Refining and Supply recorded a second quarter 2009 operating
loss of $60 million, down compared with a loss of $16 million in
the same quarter of 2008. The increased operating loss reflected
lower distillate cracking margins, unfavourable crude price
differentials and higher DD&A. These factors were partially
offset by an increase in realized refining margins for asphalt and
coke, lubricants, heavy fuel oil and light oil products and higher
gasoline cracking margins.
Marketing contributed second quarter 2009 operating earnings of
$42 million, up compared with $16 million in the same quarter of
2008. Marketing results reflected higher margins and lower
expenses, partially offset by lower overall volume demand.
CORPORATE
----------------------------------------------------------------------------
Three months ended Six months ended
Shared Services and Eliminations June 30, June 30,
(millions of Canadian dollars) 2009 2008 2009 2008
----------------------------------------------------------------------------
Net earnings (loss) $ 103 $ (136) $ (101) $ (141)
----------------------------------------------------------------------------
Foreign currency translation gain
(loss) on long-term debt 273 (13) 174 (61)
Stock-based compensation expense (1) (87) (117) (112) (49)
Income tax adjustments - - - 20
----------------------------------------------------------------------------
Operating loss $ (83) $ (6) $ (163) $ (51)

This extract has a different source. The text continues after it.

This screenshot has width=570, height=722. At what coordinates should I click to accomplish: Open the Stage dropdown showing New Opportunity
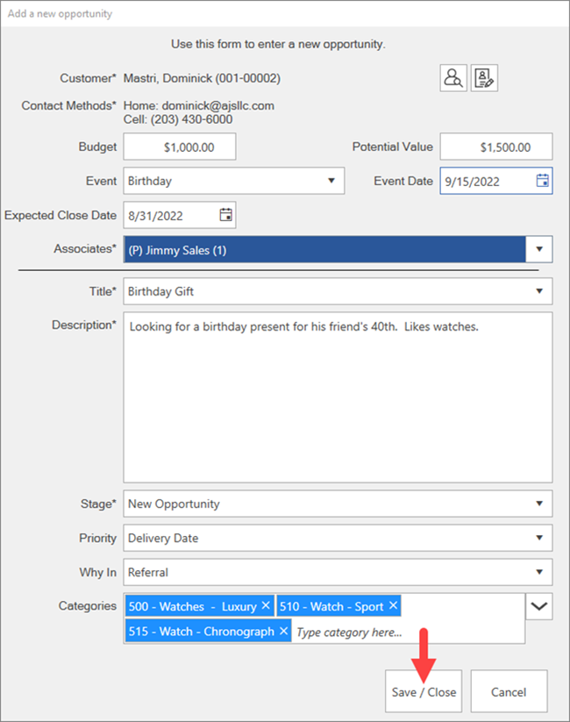click(x=539, y=504)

----------------------------------------------------------------------------
Cash flow used in operating activities
before changes in non-cash working
capital $ (207) $ (188) $ (315) $ (98)
----------------------------------------------------------------------------
----------------------------------------------------------------------------
(1) Reflected the change in the mark-to-market valuation of stock-based
compensation.
Shared Services and Eliminations recorded an operating loss of
$83 million in the second quarter of 2009, compared with a loss of
$6 million for the same period in 2008. The increase in operating
loss was due to foreign currency translation losses on cash and
cash equivalents, versus a gain in the same period last year, and
the elimination of profits in the upstream business units for crude
oil sales to Downstream, where the crude oil still resides in
Downstream's inventories, versus a recovery of profits on these
sales in the same period last year.
The Company's financial capacity and flexibility remain strong.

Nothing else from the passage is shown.